Current market rent is significantly down since the height of the boom, so many tenants are exercising break options in their leases; sometimes as a tool to negotiate a reduced rent and agree better terms with their landlord, or simply to walk away from a premises and seek better value elsewhere. A word of caution: Break options are very strictly construed so a tenant should ensure that they follow the wording of the “break clause” to the letter, both in terms of when and how they serve their “break notice”, and by closely following any requirements set out in the clause. Time is typically stated to be of the essence, so a day late in serving your break notice could cost you dearly. In addition, as a tenant, you must be prepared to leave the premises in the event that you exercise your break, and don’t just use it as a tool to negotiate a better rent. If the landlord accepts your exercise of the break option, you can’t subsequently withdraw your notice, unless the landlord agrees, and you will have to vacate the premises on the “break date”.
It is important to check the status of the landlord prior to service of the break notice to determine whether a receiver or liquidator has been appointed. In the case of a liquidation, the liquidator assumes full power over the assets of a company to the exclusion of others, with exceptions, and as such, it would generally be the case that a notice should be served on the liquidator. Where a receiver has been appointed, this does not change the legal status of the company and the receiver is usually appointed as agent of the entity in receivership. Accordingly, the notice should still be served on the landlord. It may, however, be advisable to serve notice on the receiver also.

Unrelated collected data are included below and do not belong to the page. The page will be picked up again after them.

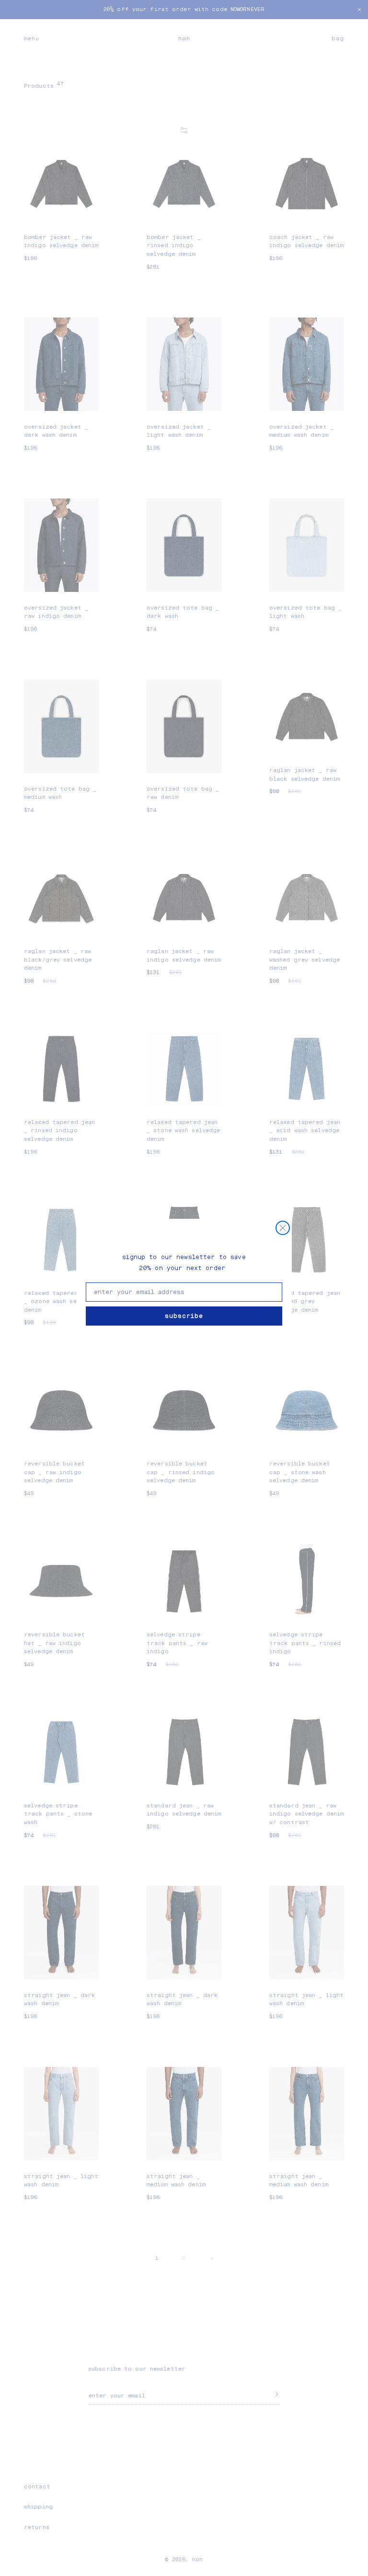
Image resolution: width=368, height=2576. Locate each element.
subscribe (184, 1316)
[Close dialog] (282, 1228)
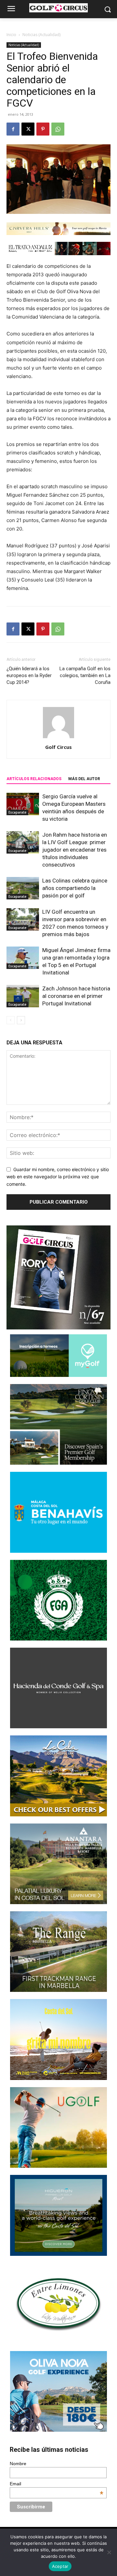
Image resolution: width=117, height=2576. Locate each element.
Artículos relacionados (33, 779)
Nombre (18, 2463)
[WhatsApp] (57, 129)
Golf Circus (58, 747)
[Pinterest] (42, 129)
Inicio (11, 34)
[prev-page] (10, 1020)
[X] (27, 129)
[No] (109, 2552)
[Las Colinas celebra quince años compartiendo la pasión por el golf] (22, 888)
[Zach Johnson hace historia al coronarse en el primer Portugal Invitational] (22, 996)
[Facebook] (13, 129)
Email (56, 2483)
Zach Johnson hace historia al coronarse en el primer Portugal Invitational (76, 996)
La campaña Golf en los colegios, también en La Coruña (84, 675)
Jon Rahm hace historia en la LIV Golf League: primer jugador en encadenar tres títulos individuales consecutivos (74, 849)
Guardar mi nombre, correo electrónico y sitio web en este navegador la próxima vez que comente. (57, 1177)
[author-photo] (58, 738)
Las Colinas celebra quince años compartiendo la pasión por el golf (74, 888)
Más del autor (84, 779)
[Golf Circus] (58, 8)
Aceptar (60, 2566)
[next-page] (21, 1020)
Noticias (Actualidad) (41, 34)
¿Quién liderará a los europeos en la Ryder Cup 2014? (29, 675)
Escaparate (17, 812)
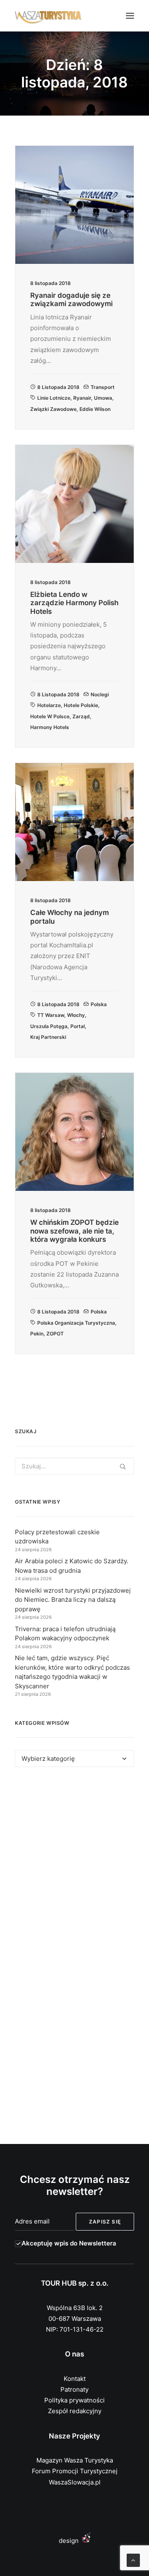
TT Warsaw (50, 1015)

Previously many landlords didn’t concern themselves too much with dilapidations, as tenants were plentiful and a landlord could secure a new tenant with little or no difficulty. This has changed and many tenants vacating premises now find themselves being presented with astronomical bills in respect of dilapidations.
A useful piece of legislation that may be relied on by tenants in this situation is Section 65 of Landlord and Tenant Amendment Act 1980. In the event that a landlord is seeking excessive dilapidations, and should the disagreement go to court or arbitration, the tenant may rely on this section to restrict the dilapidations to the actual value that the landlord’s reversionary interest in the premises is reduced by due to the dilapidations.
With the abolition of upwards only rent review clauses, there are a number of methods by which a landlord can attempt to avoid a reduction of rent such as; landlord only trigger of rent review, turnover rents in retail units, agreement of fixed/stepped rents or CPI linked rent review clauses.
Date for our Diaries
The Supreme Court hearing of the landmark case Ickendel Limited -v- Bewleys Café Grafton Street Limited  IEHC 293 in relation to the Grafton Street was heard recently and the decision is expected shortly. The High Court case ruled in favour of the tenant and in summary held that the baseline rent for rent reviews going forward, should be the initial rent, not the rent agreed at the previous rent review. Although the High Court case was very much decided on the particular facts of the case, the wording of the relevant clause is relatively common and it is not known how many pre 2010 leases could be impacted from this decision.